Student’s t test and Mann Whitney U test were used to calculate p-values between groups with normal and non-Gaussian distributions, respectively. Comparison between three or more groups was by one-way ANOVA with Bonferroni’s post-test analyses. Where comparing curves with two variables (e.g., time and disease score) two-way ANOVA was used. Survival curves were analyzed by log-rank test.

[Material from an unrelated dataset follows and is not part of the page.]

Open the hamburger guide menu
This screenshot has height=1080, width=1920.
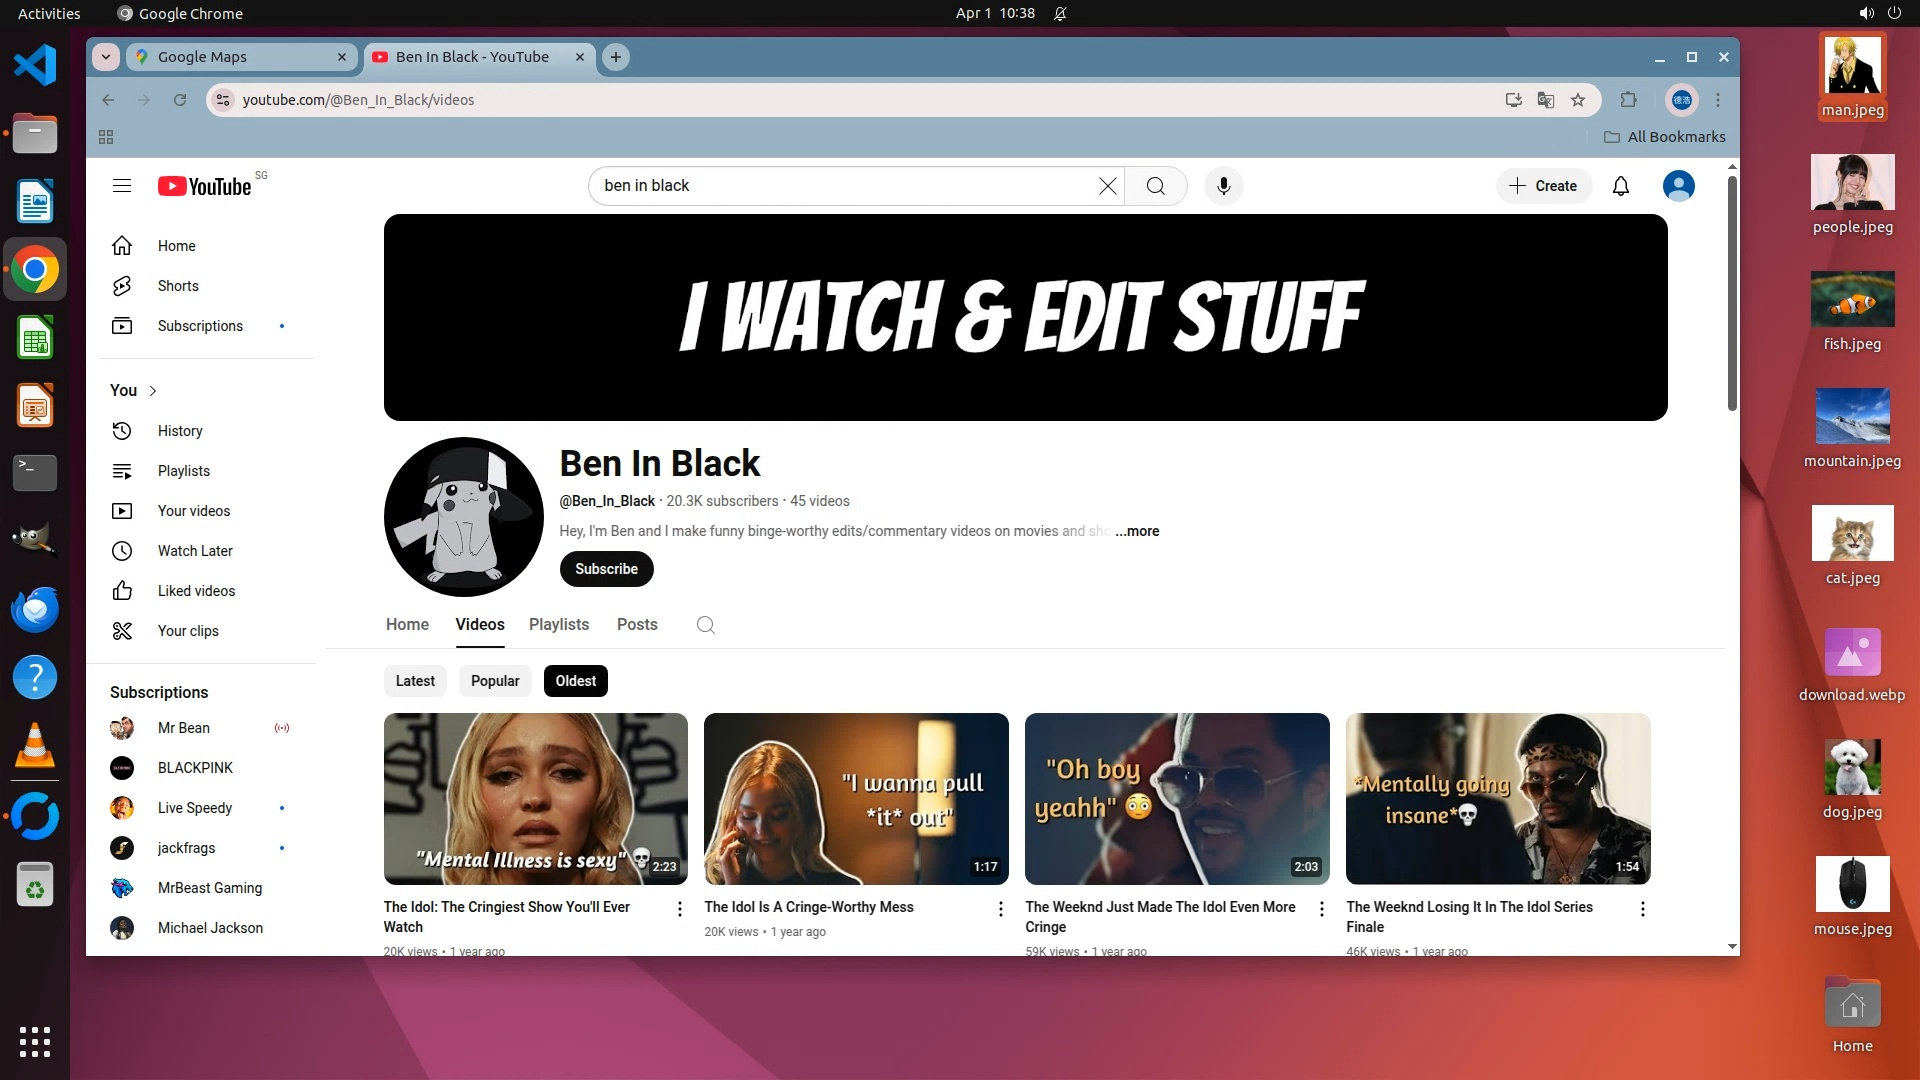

We would like to thank Marilyn Kehry (Biogen Idec) for provision of the anti-CD20 antibody. We also thank members of the Experimental Therapeutics Program at the Montreal Neurological Institute.
This work was funded by the Wellcome Trust (D. Gray), Hertie Stiftung and the Deutsche Forschungsgemeinschaft (SFB-650; S. Fillatreau), Canadian Institutes of Health Research/Multiple Sclerosis Society of Canada New Emerging Team in Clinical Autoimmunity, and the Centers for Excellence and Commercialization of Research (A. Bar-Or) and the Medical Research Council (S.M. Anderton).
The authors have no conflicts of interest to declare.
S. Fillatreau and D. Gray contributed equally to this paper.